Kari Gerstheimer is Chief Executive and founder of legal rights organisation Access Social Care (Image: Kari Gerstheimer)

Social care is the support older people, disabled people and carers receive in their own home, a care home or the community. It enables people to live in dignity, with the people they love, doing the things that matter to them.

We will all need social care at some point, either for ourselves or for a loved one. 

But the last survey of directors of adult social services told us a staggering 90% of local councils lack confidence they will meet their statutory duties to provide care this year. 

Every day millions of people go without the social care they need. The impact on the lives of the people we support is devastating.

The social care sector estimates there is an £8.4 billion funding gap for social care every year. 

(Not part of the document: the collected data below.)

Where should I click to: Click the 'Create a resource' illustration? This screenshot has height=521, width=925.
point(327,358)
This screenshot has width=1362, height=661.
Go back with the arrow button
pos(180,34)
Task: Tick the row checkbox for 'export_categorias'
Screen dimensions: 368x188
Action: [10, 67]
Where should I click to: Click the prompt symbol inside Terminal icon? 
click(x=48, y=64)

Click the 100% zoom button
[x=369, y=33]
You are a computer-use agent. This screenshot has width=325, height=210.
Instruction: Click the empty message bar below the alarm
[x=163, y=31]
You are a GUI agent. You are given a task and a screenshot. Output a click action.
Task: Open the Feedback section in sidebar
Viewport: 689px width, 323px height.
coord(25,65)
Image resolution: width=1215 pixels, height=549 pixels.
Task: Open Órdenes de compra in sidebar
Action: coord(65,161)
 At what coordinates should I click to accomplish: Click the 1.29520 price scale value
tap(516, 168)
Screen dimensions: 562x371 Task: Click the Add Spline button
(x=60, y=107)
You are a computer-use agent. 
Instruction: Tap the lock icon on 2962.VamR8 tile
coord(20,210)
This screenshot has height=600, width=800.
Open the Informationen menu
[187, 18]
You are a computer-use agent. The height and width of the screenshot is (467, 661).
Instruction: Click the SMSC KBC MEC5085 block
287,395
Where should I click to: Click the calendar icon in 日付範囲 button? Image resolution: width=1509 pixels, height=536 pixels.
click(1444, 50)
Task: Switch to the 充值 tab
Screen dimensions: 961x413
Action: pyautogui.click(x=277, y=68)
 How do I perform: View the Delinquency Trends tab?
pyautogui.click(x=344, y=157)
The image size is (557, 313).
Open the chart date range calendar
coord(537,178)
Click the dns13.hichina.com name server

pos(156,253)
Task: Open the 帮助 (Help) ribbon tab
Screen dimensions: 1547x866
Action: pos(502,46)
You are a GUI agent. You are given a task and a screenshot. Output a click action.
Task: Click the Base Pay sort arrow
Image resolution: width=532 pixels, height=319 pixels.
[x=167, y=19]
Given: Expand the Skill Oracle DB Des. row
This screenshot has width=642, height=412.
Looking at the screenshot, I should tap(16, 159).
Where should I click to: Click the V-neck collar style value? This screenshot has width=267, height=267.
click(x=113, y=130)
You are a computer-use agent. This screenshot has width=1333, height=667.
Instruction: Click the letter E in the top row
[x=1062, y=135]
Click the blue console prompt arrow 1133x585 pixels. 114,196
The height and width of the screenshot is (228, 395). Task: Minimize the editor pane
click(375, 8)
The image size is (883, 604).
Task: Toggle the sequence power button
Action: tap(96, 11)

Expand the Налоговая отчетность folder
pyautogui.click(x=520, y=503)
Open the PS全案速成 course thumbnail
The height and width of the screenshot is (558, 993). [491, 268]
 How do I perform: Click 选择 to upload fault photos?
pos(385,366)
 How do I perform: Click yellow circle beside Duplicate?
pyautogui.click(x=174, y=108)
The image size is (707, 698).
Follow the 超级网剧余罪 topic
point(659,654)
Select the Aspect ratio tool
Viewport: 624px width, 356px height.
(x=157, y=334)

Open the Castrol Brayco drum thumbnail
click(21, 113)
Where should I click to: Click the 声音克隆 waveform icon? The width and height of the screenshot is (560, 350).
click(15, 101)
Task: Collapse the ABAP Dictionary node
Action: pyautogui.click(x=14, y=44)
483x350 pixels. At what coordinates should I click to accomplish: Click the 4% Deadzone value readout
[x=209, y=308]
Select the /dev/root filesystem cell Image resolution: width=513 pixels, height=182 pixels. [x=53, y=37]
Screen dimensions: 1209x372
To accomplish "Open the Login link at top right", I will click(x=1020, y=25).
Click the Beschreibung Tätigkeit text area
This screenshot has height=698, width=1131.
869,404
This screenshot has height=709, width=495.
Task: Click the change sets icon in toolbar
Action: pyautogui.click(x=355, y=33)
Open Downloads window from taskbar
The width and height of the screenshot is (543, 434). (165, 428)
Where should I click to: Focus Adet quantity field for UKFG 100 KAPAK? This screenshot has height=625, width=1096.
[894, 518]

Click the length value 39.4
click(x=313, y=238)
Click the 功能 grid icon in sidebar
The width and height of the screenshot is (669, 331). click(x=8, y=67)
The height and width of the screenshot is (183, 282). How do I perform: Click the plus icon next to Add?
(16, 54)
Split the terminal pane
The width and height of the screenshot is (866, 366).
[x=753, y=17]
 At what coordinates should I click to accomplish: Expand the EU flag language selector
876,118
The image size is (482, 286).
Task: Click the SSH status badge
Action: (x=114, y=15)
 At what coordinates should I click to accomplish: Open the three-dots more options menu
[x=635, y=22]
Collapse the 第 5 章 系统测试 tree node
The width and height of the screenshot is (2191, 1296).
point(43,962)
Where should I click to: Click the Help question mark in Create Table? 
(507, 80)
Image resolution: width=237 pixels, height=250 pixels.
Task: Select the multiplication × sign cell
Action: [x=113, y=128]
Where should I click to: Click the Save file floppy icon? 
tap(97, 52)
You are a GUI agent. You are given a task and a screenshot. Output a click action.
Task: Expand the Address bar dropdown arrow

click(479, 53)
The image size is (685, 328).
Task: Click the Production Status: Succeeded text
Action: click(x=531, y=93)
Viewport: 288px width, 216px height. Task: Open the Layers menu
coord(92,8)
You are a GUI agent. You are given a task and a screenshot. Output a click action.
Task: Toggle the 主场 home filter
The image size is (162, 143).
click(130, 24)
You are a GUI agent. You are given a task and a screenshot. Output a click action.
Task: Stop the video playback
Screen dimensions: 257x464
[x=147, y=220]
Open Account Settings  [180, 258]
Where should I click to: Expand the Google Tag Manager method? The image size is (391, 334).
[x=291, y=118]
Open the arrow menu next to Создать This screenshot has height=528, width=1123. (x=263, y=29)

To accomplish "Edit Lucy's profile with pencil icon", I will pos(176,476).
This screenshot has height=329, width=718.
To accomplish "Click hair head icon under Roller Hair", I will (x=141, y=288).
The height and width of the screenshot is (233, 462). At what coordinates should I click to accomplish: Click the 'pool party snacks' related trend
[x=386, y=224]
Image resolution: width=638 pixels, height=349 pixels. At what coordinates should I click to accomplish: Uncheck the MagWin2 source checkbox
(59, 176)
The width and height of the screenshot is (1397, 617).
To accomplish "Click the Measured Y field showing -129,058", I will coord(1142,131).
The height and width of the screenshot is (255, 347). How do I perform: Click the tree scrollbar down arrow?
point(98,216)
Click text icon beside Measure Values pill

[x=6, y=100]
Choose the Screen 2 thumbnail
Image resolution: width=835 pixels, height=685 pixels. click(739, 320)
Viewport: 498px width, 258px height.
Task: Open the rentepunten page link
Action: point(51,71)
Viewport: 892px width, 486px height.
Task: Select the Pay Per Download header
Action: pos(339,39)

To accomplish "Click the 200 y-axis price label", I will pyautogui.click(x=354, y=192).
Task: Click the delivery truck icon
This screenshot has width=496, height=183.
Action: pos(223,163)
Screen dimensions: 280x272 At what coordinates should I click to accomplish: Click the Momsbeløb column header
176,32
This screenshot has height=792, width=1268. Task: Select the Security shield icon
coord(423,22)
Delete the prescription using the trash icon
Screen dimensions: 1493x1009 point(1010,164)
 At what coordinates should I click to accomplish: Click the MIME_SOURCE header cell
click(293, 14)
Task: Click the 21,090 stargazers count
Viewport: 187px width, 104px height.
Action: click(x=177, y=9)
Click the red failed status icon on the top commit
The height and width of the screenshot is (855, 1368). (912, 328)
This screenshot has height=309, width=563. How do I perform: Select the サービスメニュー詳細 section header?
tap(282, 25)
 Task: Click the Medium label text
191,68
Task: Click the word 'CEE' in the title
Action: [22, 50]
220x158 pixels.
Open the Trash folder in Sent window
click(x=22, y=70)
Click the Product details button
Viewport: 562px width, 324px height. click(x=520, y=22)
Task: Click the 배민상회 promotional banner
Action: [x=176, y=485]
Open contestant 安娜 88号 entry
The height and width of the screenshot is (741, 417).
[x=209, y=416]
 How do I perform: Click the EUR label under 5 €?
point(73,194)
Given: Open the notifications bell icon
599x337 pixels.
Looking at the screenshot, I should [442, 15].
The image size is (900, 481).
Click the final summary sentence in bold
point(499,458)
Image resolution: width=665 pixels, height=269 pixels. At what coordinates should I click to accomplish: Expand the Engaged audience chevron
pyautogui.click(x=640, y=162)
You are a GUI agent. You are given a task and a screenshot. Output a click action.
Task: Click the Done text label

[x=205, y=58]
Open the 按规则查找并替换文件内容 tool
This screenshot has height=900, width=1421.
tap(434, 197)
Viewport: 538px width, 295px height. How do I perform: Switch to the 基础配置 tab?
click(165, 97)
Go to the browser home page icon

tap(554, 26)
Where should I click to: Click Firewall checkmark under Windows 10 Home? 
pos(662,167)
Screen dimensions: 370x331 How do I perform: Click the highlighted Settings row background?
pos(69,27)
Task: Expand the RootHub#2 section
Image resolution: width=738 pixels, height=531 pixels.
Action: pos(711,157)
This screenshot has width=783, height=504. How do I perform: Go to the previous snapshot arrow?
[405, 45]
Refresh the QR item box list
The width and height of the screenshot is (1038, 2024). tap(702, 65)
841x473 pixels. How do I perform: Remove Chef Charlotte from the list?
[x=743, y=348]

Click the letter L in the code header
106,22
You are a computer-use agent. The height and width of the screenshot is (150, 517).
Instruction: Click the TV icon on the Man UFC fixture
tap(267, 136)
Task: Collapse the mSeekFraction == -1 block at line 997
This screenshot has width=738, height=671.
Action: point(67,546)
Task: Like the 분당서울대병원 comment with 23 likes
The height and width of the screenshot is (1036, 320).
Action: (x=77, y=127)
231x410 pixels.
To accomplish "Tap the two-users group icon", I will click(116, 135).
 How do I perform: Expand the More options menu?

The last administration said it was adequately funding social care, but refused to publish the maths. This reality gap means government transparency has never been more needed. 

Since 2021, Access Social Care lawyers have been using freedom of information requests to try to find out how government has determined social care is sufficiently funded. 

But the Treasury, Department of Health and Social Care and the Ministry of Housing and Communities & Local Government have blocked us at every turn. 

A series of live cases are now making their way through the Information Tribunal. 

The new administration has been contacted by Access Social Care to request a change in approach, but to date there has been no change of direction. 

If government is so sure it is adequately funding social care, why go to such lengths to prevent transparency?

It’s only through openness and transparency, that we’ll break the impasse on social care funding that has paralysed reform for decades. 

This week we and others across the sector are writing to government to ask for three things: 

Firstly for government be open and transparent about how it calculates sufficiency of funding for adult social care.

Secondly, to take immediate action in the Local Government settlement to prevent the systemic collapse of social care services. 

And thirdly to share equality impact information so that civil society can work with the Government to reduce health and social care inequalities.

It’s time for actions, not words. 

Government actions could improve the lives of millions of older people, disabled people and carers.